Full bush! Can't stay! Need ride! Come on bro!
and that's why we call him explosion in my pants. no one remembers his real name.
finally remembered how I know that chick in my history class. she made and fed me ramen when I was wasted!
Left and drinking by a bar by myself. Everyone is in pajamas. I'm in a tuxedo. This is my life.
Restaurants Roasting People Who Gave Them Negative Yelp Reviews (25 Pics)
Well at one point he got ahold of my archery gear.. And I. Shit. You. Not. Sarah took an arrow to the knee.
I'm serious. My alarm label is "BAR TABS" as motivation for me to wake up in the morning and go to work.
I bet George Washington got SERIOUS head back in his hay day.

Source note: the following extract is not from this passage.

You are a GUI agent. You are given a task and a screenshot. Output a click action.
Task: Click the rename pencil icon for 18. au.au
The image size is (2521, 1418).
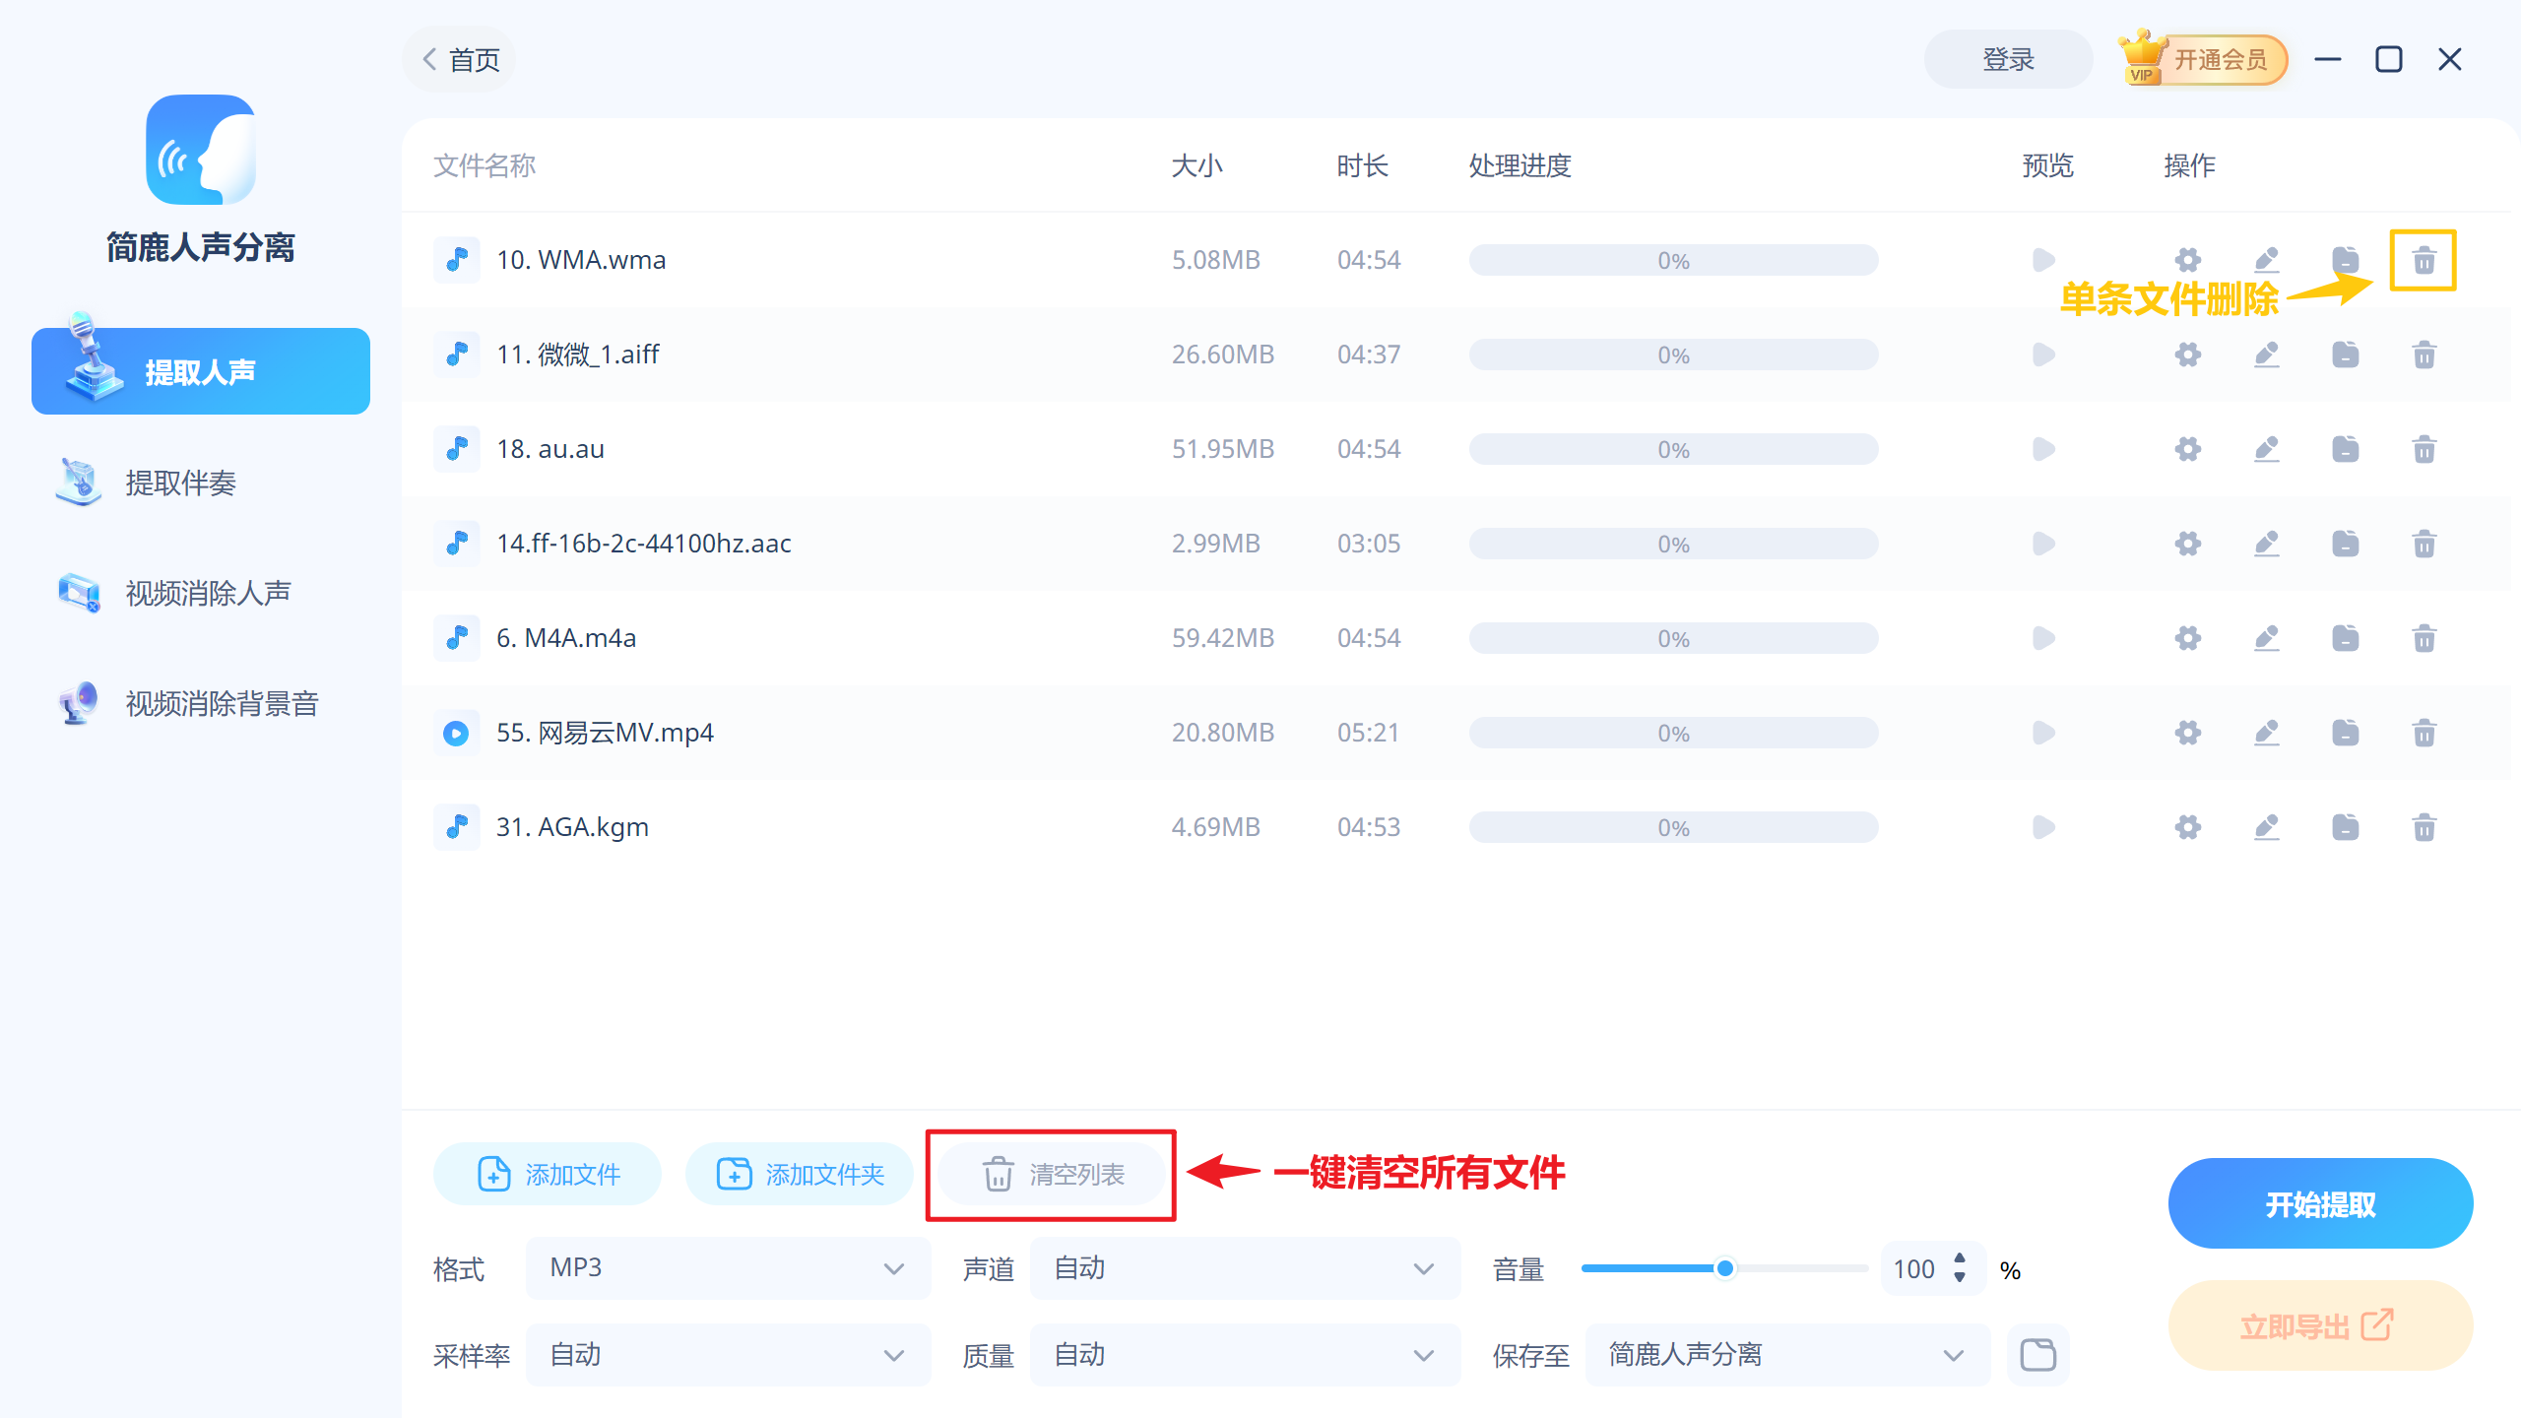pos(2266,449)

I raided the fridge drunk the same time dad was eating breakfast
I consider myself to be an upstream bisexual
You're the salmon of the gays...
Woman Posts Harassing DMs From Creep Online, Now He’s Upset Because People Told His Mom
Sorry I punched you in the throat. You got in my way. You understand.
It kind if looked like a strap-on dressed up for Halloween.
I got bit by a peacock. That's how hard shit went down last night.
UPDATE: THERE IS ASS EATING. I REPEAT: THERE IS ASS EATING.
Wow I really just sharted up in this Kroger
we have beer and we're watching the birds have sex in our yard.